Our results clearly indicate the existence of two different and independent genetic characters (nuclear and mitochondrial markers) which allow to distinguish between C. sarda and C. balearica individuals; the two taxa may, therefore, be considered “full” species when strictly applying the original Phylogenetic Species Concept (Cracraft 1983). Moreover, these genetic differences are supported by divergences in vocalizations, biometry, plumage and bare-parts colouration (detailed in Shirihai et al. 2001). The existence of multiple independent traits allowing the recognition of two or more taxa (or Operational Taxonomic Units) is considered a solid criterion of species delimitation according to the paradigm of “integrative taxonomy” (Padial et al. 2010; Schlick-Steiner et al. 2010; Galimberti et al. 2012). On the whole, the present study improves our knowledge on two Mediterranean birds, allowing to recognize two taxa as two distinct species. It would be worth exploring, in the near future, other interesting biological attributes of the two species, in particular ecological needs and possible competition with other warbler species within the Mediterranean region. Moreover, detailed monitoring and estimates of population size of these species endemic to Mediterranean islands are needed to assess their conservation status and evaluate potential threats for their long-term survival. Indeed, small and isolated island populations may be at immediate risk of local extinction arising from stochastic environmental events and the adverse genetic effects deriving from inbreeding (as observed in different avian species, e.g. Pertoldi et al. 2012; Andersen et al. 2017; Kangas et al. 2018).

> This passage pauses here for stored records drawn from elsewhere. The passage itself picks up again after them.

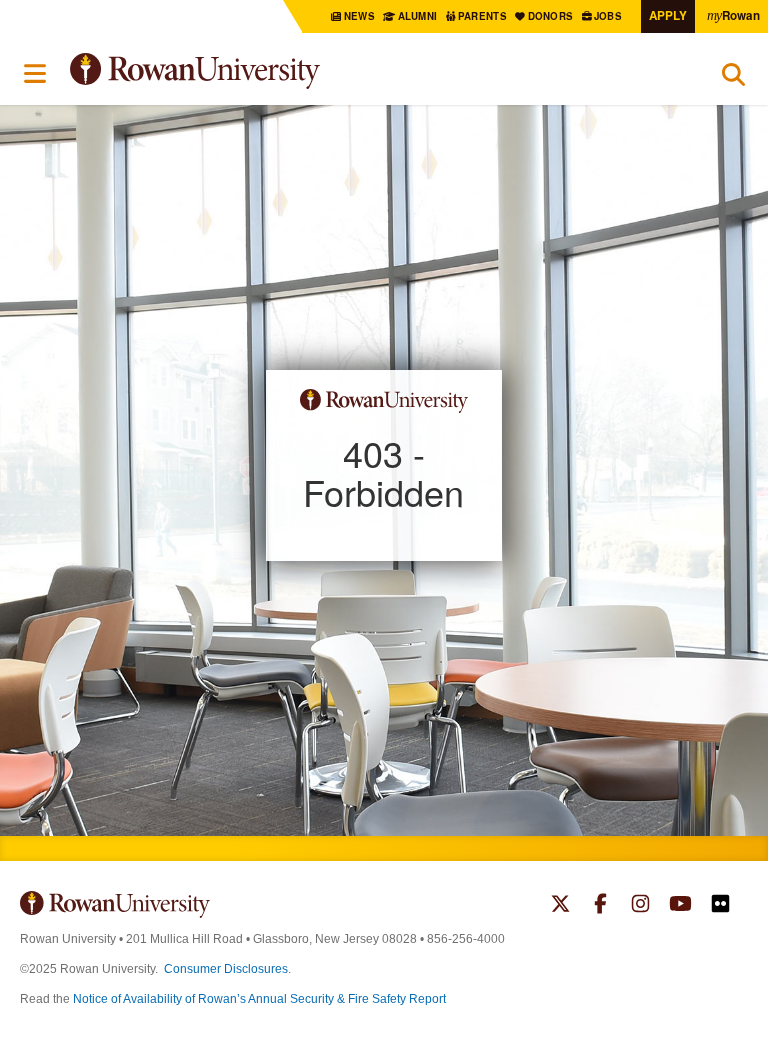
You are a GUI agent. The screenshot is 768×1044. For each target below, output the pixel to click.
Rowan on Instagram (640, 906)
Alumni (417, 16)
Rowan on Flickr (720, 906)
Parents (484, 16)
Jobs (609, 16)
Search (733, 79)
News (360, 16)
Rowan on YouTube (680, 906)
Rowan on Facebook (600, 906)
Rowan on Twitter (560, 906)
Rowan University (245, 71)
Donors (551, 16)
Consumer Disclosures (226, 969)
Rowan (733, 15)
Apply (668, 15)
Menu (36, 74)
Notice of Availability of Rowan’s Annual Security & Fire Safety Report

Since several Mediterranean ecosystems are at risk because of land-use change, urbanization, fragmentation and recurrent fires, it is essential to consider shared and island-specific threats to these endemic species characterized by such a very restricted distribution. In particular, C. balearica is sedentary and endemic to the Balearic Islands, excluding Menorca; recently, the im**ing touristic development has been identified as a cause of disturbance and decline for birds and other vertebrate populations on these islands (Krawczyk et al. 2019). Recognizing C. balearica as a distinct species should call for special protection measures for this separate conservation unit. C. sarda has also a rather restricted range limited to Sardinia, Corsica and some little islands off Western Italy (plus small wintering areas in north Africa and Sicily; Shirihai et al. 2001) and is potentially vulnerable to the same threats affecting C. balearica. Moreover, both species could be subject to the negative effects of climate changes because of their restricted range and mostly insular distribution (Doswald et al. 2009).